GOAL
Rewrite everything from the line containing "Where should I" down to the line containing "click(353, 480)", both included and requests kept, with each coordinate in the answers multiplied by 0.3 and rounded to a whole number, halves rounding up. Give only these lines, and leave the pictures out.

RECORD EXCERPTS
============

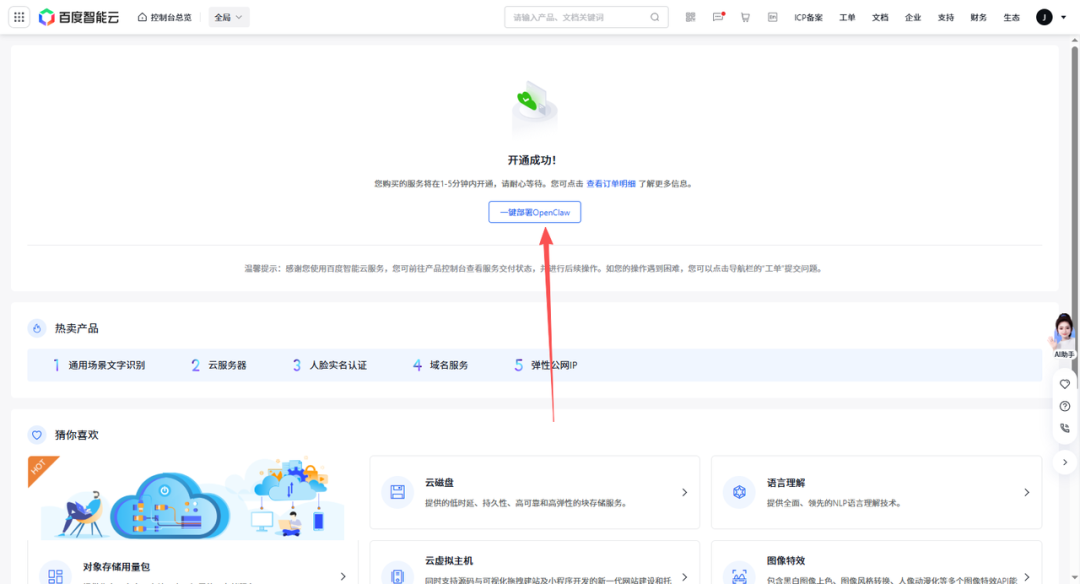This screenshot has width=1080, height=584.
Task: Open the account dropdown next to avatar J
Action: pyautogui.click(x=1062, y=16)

============

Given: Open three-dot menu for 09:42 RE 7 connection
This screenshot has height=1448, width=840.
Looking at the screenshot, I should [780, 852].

============

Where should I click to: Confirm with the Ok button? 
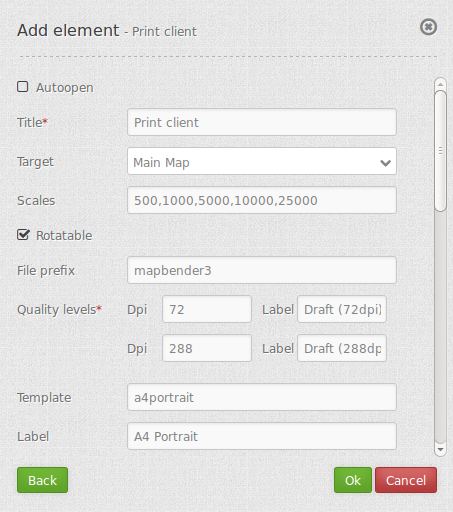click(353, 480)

============

OUTPUT
Where should I click to: Confirm with the Ok button? 
click(106, 144)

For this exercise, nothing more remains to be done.